Dissolution of Short and Long Rockwool and Glasswool Fibers by Macrophages in Flowthrough Cell Culture

• Published in: Environmental research Vol. 78; no. 1; pp. 25 - 37
• Main Authors: Luoto, Kirsi, Holopainen, Mikko, Kangas, Juhani, Kalliokoski, Pentti, Savolainen, Kai
• Format: Journal Article
• Language: English
• Published: Amsterdam Elsevier Inc 01.07.1998; Elsevier
• Subjects: Aluminum - chemistry; Biological and medical sciences; Cell Culture Techniques - methods; Chemical and industrial products toxicology. Toxic occupational diseases; dissolution; fiber size; flowthrough culture with macrophages; Glass; Humans; Inorganic dusts (pneumoconiosises) and organic dusts (byssinosis etc.); Iron - chemistry; macrophage; Macrophages - drug effects; Macrophages - physiology; Medical sciences; Mineral Fibers; MMVF; Silicon Dioxide - chemistry; Solubility; Toxicology; macrophage; fiber size; MMVF; flowthrough culture with macrophages; dissolution; Cell culture; Particle size; Artificial fiber; Synthetic fiber; Solubility; Glass wool; Mineral fiber; Dissolution; In vitro; Toxicokinetics; Mineral wool; Glass fiber; Pharmacokinetics; Macrophage
• ISSN: 0013-9351; 1096-0953
• DOI: 10.1006/enrs.1997.3825

Dissolution of MMVF (man-made vitreous fibers) by macrophages has previously been studied utilizing cell cultures in wells. A new, more dynamic method has been developed to explore the effects of macrophages on MMVF dissolution. In this method, the culture medium flows through a membrane on which the macrophages and fibers are placed. The dissolution of short and long rockwool and glass-wool fibers was investigated in the present study by macrophages by assessing the dissolution of Si (silicon), Fe (iron), and Al (aluminium) from the fibers. Dissolution of these elements usually increased as a function of time. Generally, the dissolution of elements from the fibers in the flowthrough culture exceeded that observed with the culture in wells system. The dissolution of glasswool fibers was greater in medium than in cell culture, whereas the opposite was true for rockwool fibers. Dissolution of Si was greater from glasswool than from rockwool fibers, while the opposite was true for Fe and Al.
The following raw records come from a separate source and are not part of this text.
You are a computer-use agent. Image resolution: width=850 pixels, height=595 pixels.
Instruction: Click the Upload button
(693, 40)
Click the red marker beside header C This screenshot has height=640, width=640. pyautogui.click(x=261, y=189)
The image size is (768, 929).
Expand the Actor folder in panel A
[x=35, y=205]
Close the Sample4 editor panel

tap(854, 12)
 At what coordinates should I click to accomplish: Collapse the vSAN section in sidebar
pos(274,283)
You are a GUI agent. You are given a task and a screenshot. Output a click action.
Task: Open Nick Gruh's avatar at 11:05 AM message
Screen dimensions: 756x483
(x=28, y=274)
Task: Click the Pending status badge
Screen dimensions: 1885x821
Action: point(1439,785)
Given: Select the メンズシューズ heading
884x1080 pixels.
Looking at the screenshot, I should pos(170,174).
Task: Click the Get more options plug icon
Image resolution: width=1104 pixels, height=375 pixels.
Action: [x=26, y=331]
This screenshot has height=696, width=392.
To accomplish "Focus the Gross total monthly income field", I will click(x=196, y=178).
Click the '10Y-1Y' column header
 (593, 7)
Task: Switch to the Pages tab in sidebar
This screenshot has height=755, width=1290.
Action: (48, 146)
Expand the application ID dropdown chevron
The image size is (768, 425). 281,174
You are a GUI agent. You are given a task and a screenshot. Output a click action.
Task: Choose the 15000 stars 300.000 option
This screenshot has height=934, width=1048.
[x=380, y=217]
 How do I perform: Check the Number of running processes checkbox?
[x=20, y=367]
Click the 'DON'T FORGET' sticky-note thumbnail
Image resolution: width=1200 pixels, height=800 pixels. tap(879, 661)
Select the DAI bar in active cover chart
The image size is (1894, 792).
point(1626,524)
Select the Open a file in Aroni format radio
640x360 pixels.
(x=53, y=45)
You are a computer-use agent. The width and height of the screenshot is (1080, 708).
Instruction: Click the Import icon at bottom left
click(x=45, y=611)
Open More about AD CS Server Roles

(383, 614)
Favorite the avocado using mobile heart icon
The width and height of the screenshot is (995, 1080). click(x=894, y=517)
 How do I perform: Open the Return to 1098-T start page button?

Macrophages that had phagocytized fibers in flowthrough culture contained Si, and there were also precipitations with Si in the samples. The fibers in the flowthrough culture also exhibited surface changes such as breakings, pittings, etching, and peeling. The short rockwool fibers tended to fracture more than short glasswool fibers, while long glasswool fibers were more extensively broken than short glasswool fibers. The results with this new, dynamic, flowthrough culture method with macrophages demonstrate that this method provides valuable information on the abilities of macrophages to dissolve MMVF leading to subsequent morphological changes of fibers.